私は検査台の上で東京駅での自分の行動を反省していた。中央快速が人身事故で運転見合わせになっていた。病院の予約は11時15分。すでに10時35分だった。中央快速さえ動いていれば病院までは20分あれば行ける。駅員に尋ねる。「秋葉原へ行って総武線に乗り換えてください」 東京は子どもの頃からの憧れの地であった。東京で暮らしたことはない。だから交通事情に疎い。乗り換えは特に不得意である。駅の中を歩いていると方向がわからなくなる。それでも何とか時間に間に合ってしまった。だから無理をせずに中央快速が止まった時点で検査をあきらめれば、こんな痛い目に遭わずに済んだ。それ以前に家を出て電車に乗って途中駅で新宿へ直接行ける湘南新宿ラインに15分待てば乗り換えられた。その15分を惜しんであえて東京駅で中央快速に乗り換えることを選んだ。あの選択が間違いのもと。今日はこんなにツキのない日だから家に居ればよかった。と思った瞬間、「終わりました。お疲れさまでした」と彼女が言った。私も疲れたが、技師の彼女は仕事とはいえ重労働である。
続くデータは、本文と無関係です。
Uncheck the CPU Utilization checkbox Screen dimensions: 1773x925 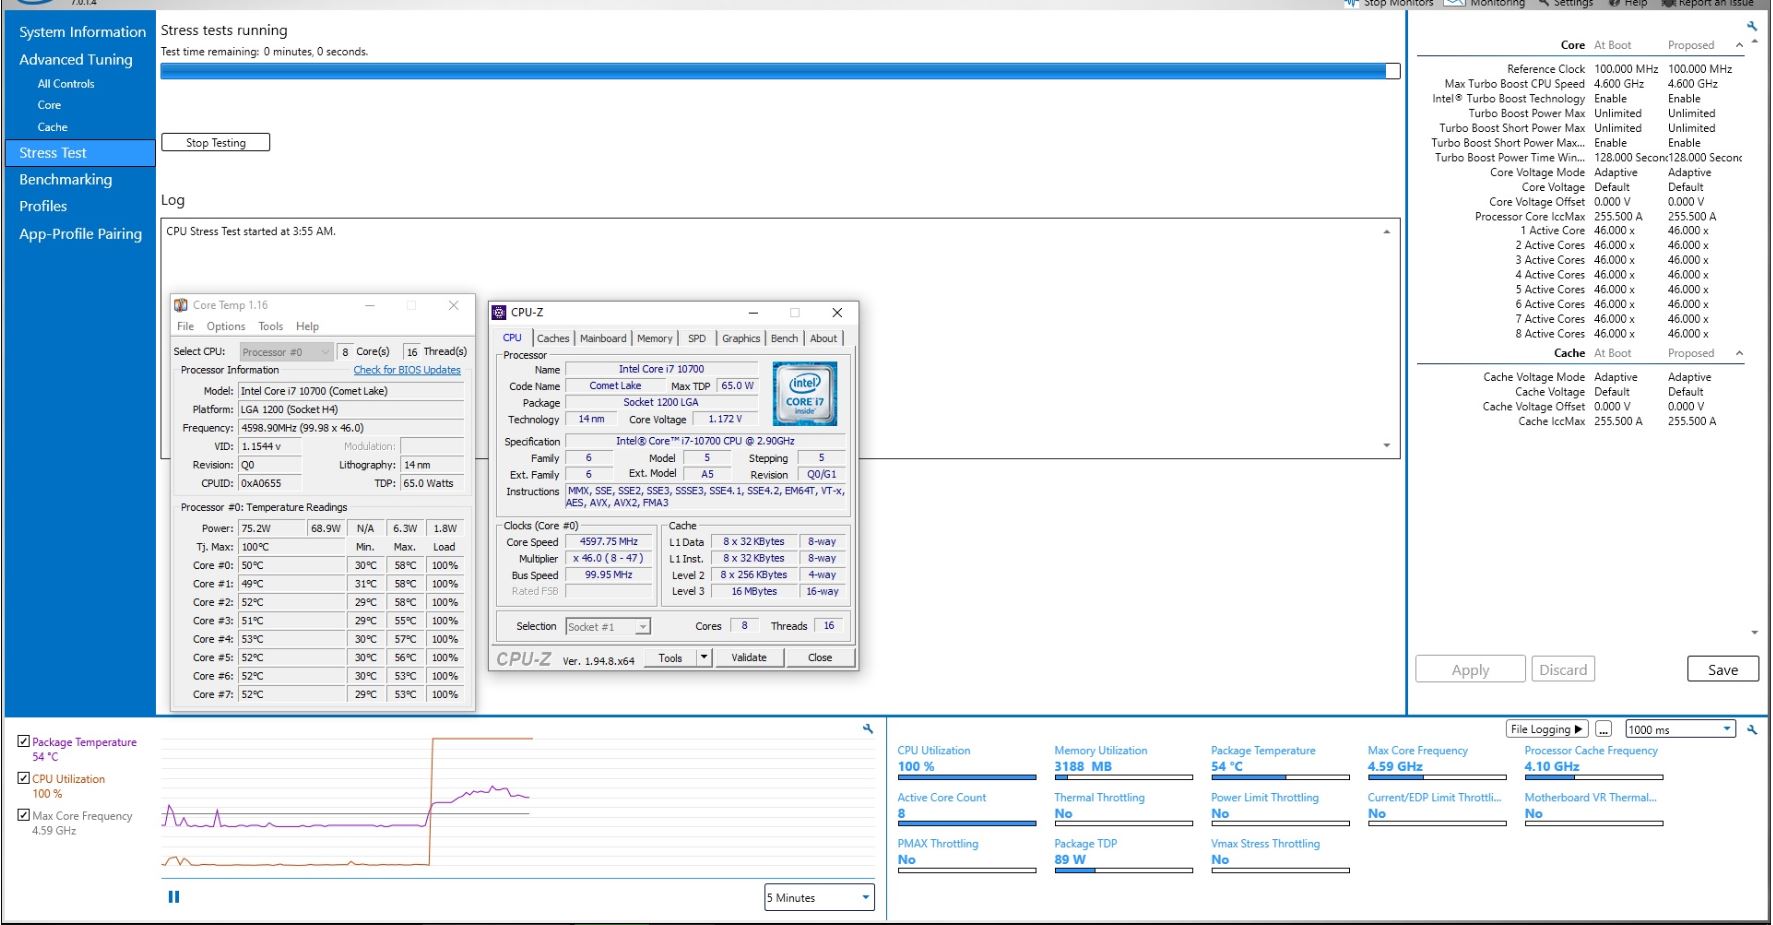coord(24,778)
次に妻が強く私に受けるように勧めた聴力検査だった。妻は私の聴力に問題があると最近よく言う。小さな無音室に閉じ込められた。やけに重いヘッドフォンを付ける。手にボタンスイッチを渡され、「聞こえているうちはボタンを押し続けて聞こえなくなったら離してください」と言われた。私はこういう両手に旗を持たされて赤上げて、白上げて赤下げてのような命令に弱い。運転している時急に同乗者に「右へ曲がって」「左です」と言われるのと同じでどっちが右でどっちが左かの区別がつかなくなる。子どもの頃はサヤエンドウのサヤと豆を分けるお手伝いでサヤと豆を入れる器を間違えた。ようするに鈍いのである。しかし検査はそれほど不愉快なものでも自信を失うほどのものでもなかった。なぜならほとんど聞こえなかったのだ。悪いとは思ったが、ボタンは適当に押したり離したりしていた。難聴を苦にしない。テレビなど聞きたくないことが多すぎる。聞こえなくて便利なことが歳とるごとに多くなってきた。
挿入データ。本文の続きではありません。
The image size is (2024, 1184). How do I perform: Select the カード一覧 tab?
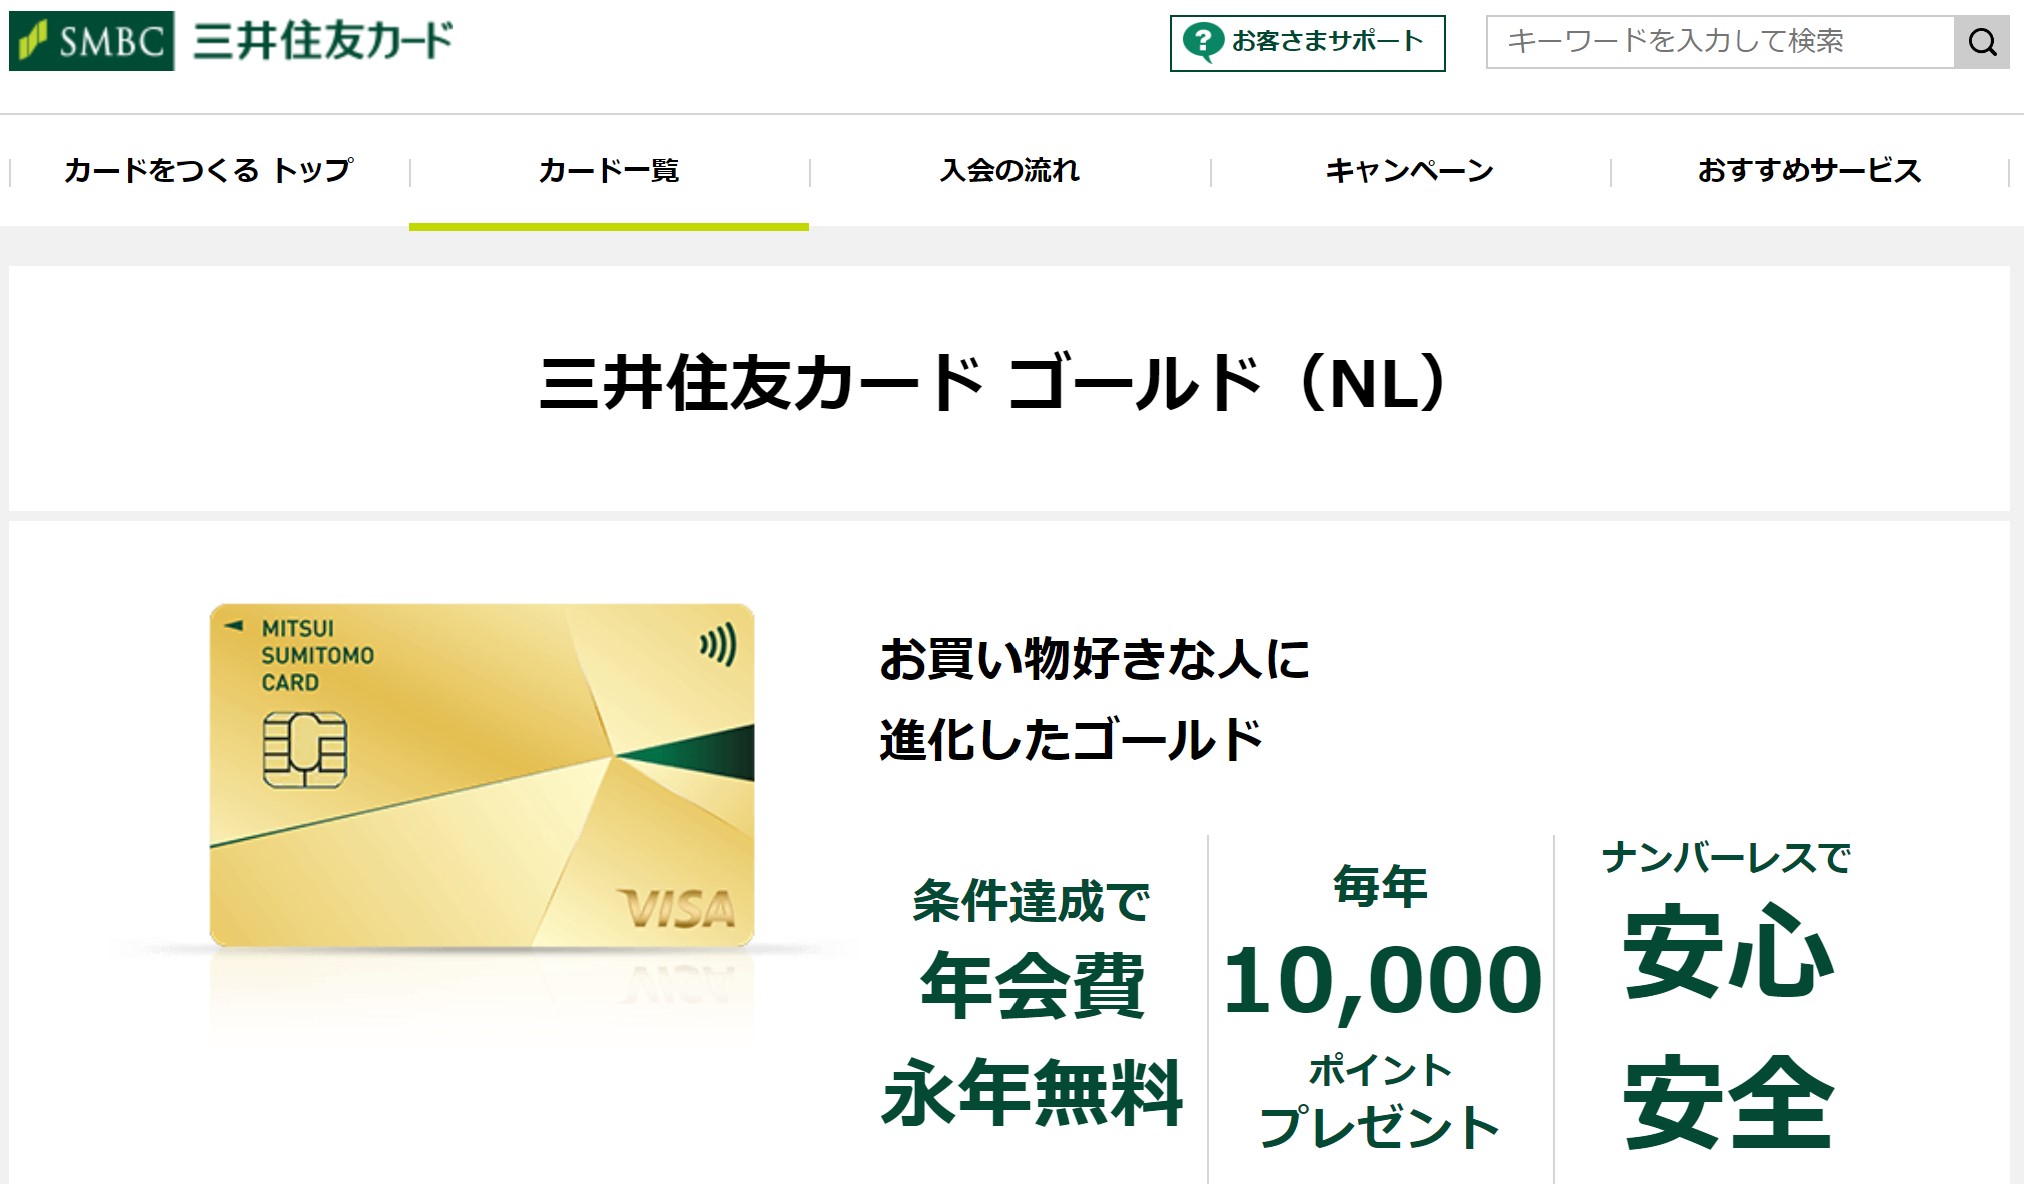(x=609, y=171)
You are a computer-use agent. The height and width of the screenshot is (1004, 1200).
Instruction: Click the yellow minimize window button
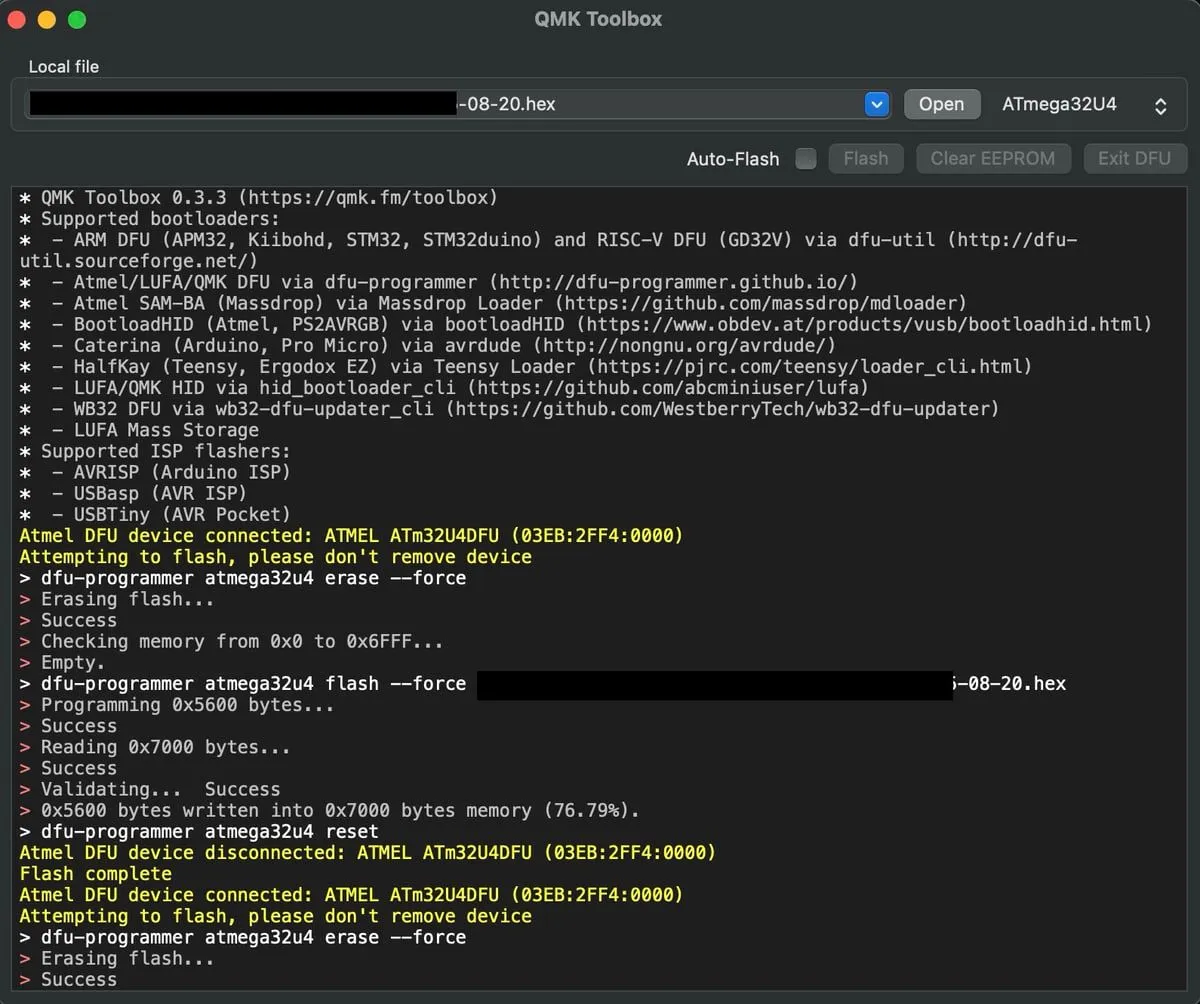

そのあと主治医の診察を受けた。昼食を病院内のレストランで妻と待ち合わせて食べた。メダイのソテーランチは美味しかった。良い勉強になった。いつか自分の料理に応用したいことをいくつか発見。帰りの電車でぐっすり寝入ってしまった。次の日も一日疲れでぐったりしていた。病院での検査には体力が必要だ。いつまで自分の足で診察に東京まで行けるのか。
聴力検査の結果は前回より少し落ちているが心配ないそうだ。超音波検査では相変わらずフォアグラ化が止まらない脂肪肝を指摘された。